聖日礼拝『使徒の働き』より 40


使徒の働き13章13~43節

 先週は、キプロス島での働き後、「一行から離れて、エルサレムに帰っ」たマルコを巡る出来事に注目した。
 マルコ離脱後、伝道を続けた二人はアンティオキア教会に戻るが、一年後 第二次伝道旅行に出る。その時 再度マルコ同伴を希望するバルナバと、それを問題視したパウロとの間に※15章37~39節 「激しい議論」が起こって、39節 「互いに別行動をとることに」なるが、このことはマルコには最善だったと。
 それは10年後、ローマでの最初の幽囚生活を送るパウロの傍に留まり、更に数年後、二度目の幽囚の身に在るパウロから、テモテにマルコを伴って来るようにと言われ、ペテロからは「私の子」と呼ばれて共に小アジア伝道に携わった。
 あのマルコを変えた鍵は《 二人の賢明さにある 》と学んだ。

ⅰ パウロの、38節《 マルコを連れて行かないとした 》判断の賢明さ。
 離脱したマルコの過去を払拭できるような霊的手応えがあったならば同行させていただろう。伝道の現場では瞬時、求められる自己の死をもって仕えることのできる《 徹底した聖霊経験 》があるか? その確かさを危惧してのこと。

ⅱ バルナバには、パウロの指導に従う立場に身を置いて、39節《 マルコを引き受けた 》判断の賢明さ。
 二人が激しく議論する程の意見交換が出来たことは、パウロが独裁的ではないとの証であり、バルナバはパウロを聖霊の導きを的確に判断できる指導者と認めることが出来た。

※ 10年後のマルコ変貌は《 二人のこの激しい議論 》に端を発していると覚え、お互い聖霊の主導権の下、主の御心を求めて検討し合う主への愛の有りや無しやを問われたのでは?

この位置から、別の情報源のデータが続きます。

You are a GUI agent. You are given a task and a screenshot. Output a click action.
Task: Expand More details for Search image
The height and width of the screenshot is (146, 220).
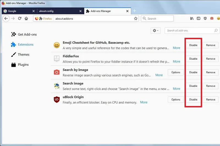pyautogui.click(x=176, y=89)
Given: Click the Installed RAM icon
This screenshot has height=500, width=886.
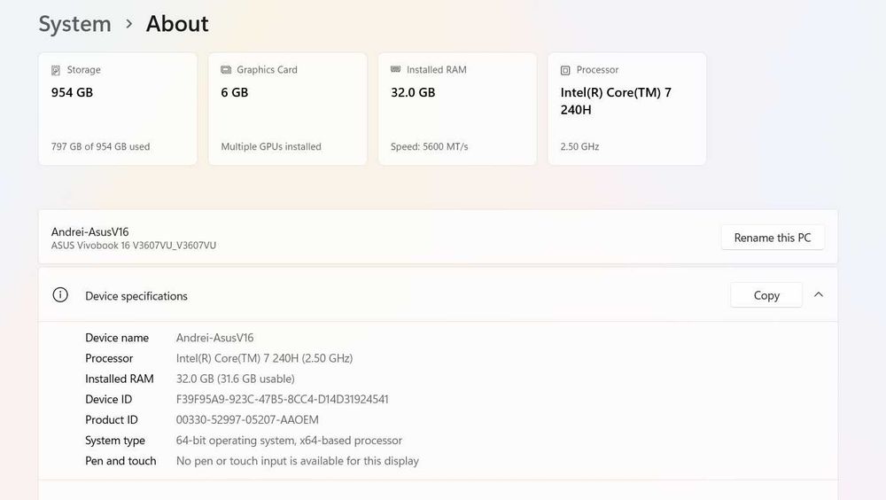Looking at the screenshot, I should pyautogui.click(x=396, y=70).
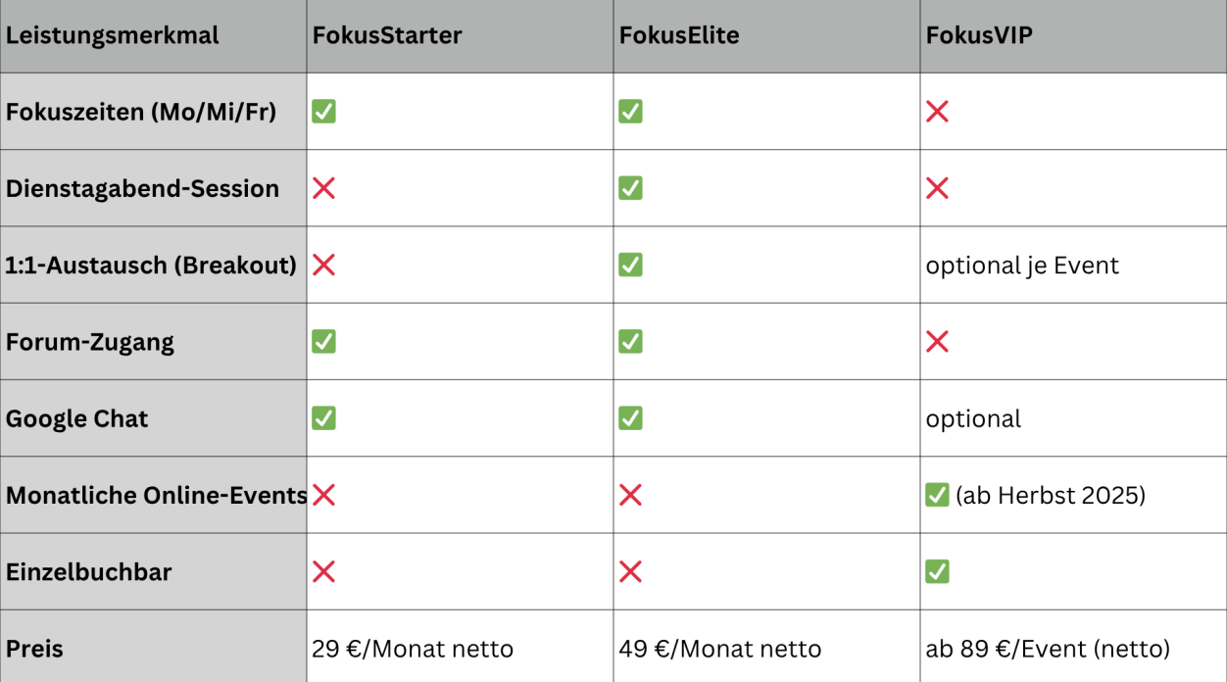The height and width of the screenshot is (682, 1227).
Task: Click the Google Chat row label
Action: [77, 418]
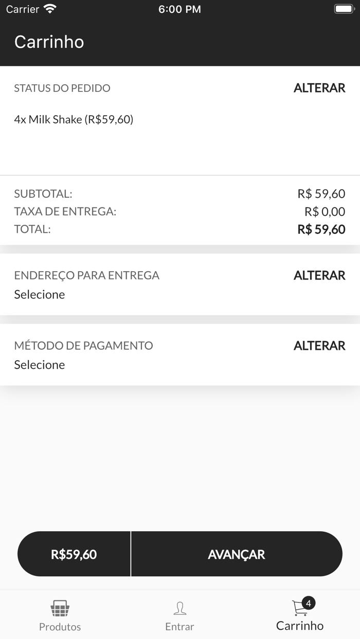Tap the Wi-Fi indicator in the status bar

[49, 8]
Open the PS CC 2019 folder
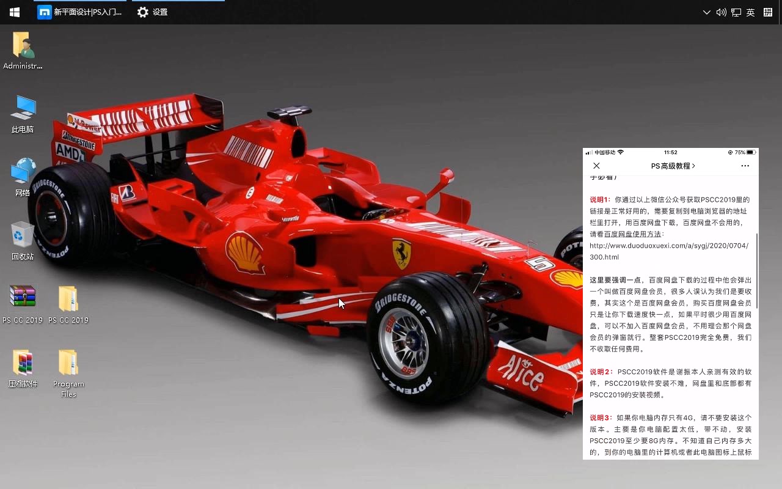Screen dimensions: 782x489 pyautogui.click(x=68, y=300)
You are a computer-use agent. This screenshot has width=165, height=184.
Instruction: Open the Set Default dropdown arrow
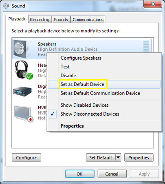click(x=118, y=157)
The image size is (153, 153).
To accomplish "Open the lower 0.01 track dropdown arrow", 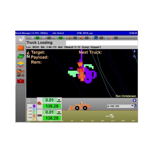I will tap(59, 112).
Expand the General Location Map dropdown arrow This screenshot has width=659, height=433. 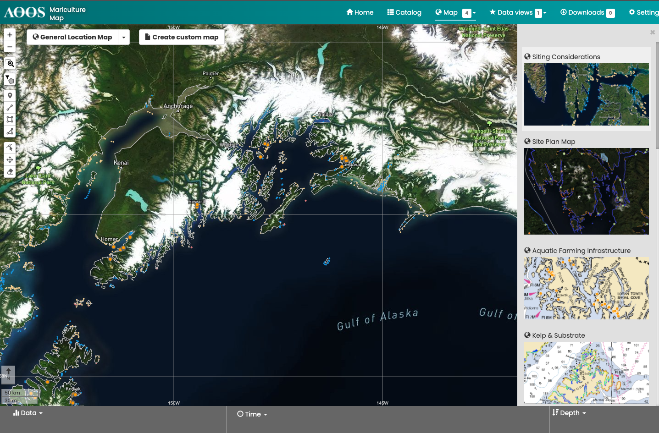(124, 37)
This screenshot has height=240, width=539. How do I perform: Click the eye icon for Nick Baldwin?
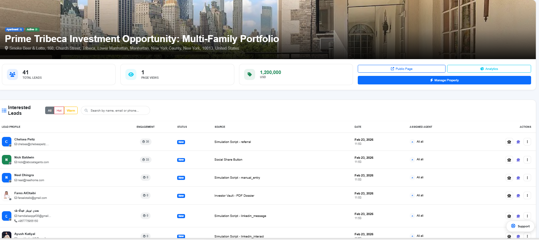(509, 160)
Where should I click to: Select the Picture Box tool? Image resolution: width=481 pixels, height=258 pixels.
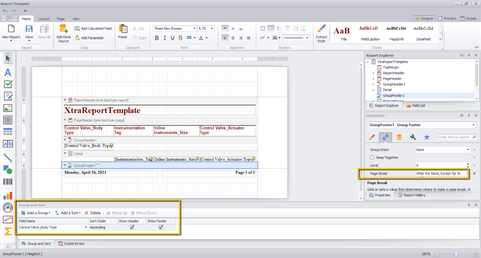point(8,108)
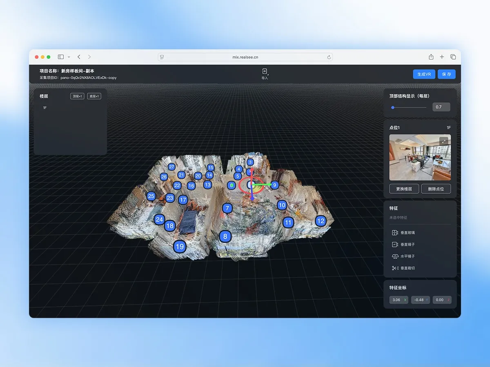Select scan point marker 19 on model
The image size is (490, 367).
tap(179, 246)
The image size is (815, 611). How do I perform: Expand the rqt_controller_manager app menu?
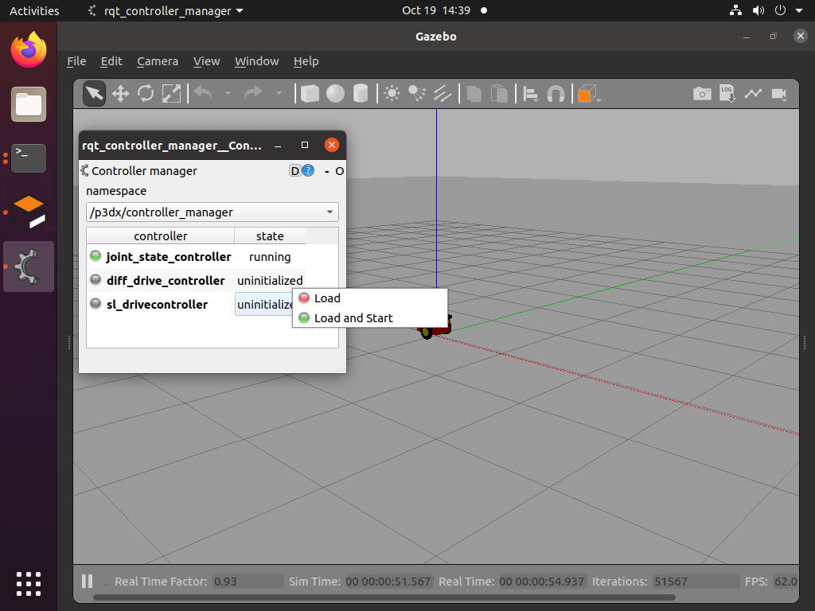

 今朝は、マルコの離脱後、パウロとバルナバが訪ねた、14節 「ピシディアのアンティオキア」での宣教に注目を。彼ら二人がこの町を訪ねるや、「安息日に会堂に入って席に着いた」時、15節c 「兄弟たち。あなたがたに、この人たちのために何か奨励のことばがあれば、お話しください」と要請されるが、パウロが躊躇せずに※16節 「立ち上がり、手振りで静かにさせてから言った。『イスラエル人の皆さん、ならびに神を恐れる方々、聞いてください・・・』」と、説教【17~41節】。
 その結果は、42~43節 「二人が会堂を出るとき、人々は、次の安息日にも同じことについて話してくれるように頼んだ。会堂の集会が終わってからも、多くのユダヤ人と神を敬う改宗者たちがパウロとバルナバについて来たので、二人は彼らと語り合い、神の恵みにとどまるように説得した」と、好反応。
 ここで、知っておきたい。パウロが、16節c 「イスラエル人の皆さん、ならびに神を恐れる方々」、26節 「アブラハムの子孫である兄弟たち、ならびに、あなたがたのうちの神を恐れる方々」と呼び掛け、又、説教後、43節 「多くのユダヤ人と神を敬う改宗者たちが」と出て来る人々の背景について、である。
  cf. プリント【福音が広がる】〈ペンテコステの巡礼者たち ─ 出身国〉五旬節の箇所で言及されている人々の国を見ると、東はペルシア湾、西はローマと広範囲に及ぶことが分かる。
 ペンテコステの民族(15の異民族)ユダヤの信仰への異邦人改宗者/神を恐れる者(ユダヤ人の神を礼拝しつつもユダヤ教の儀式には服さない異邦人)/離散のユダヤ人/ユダヤ在住のユダヤ人。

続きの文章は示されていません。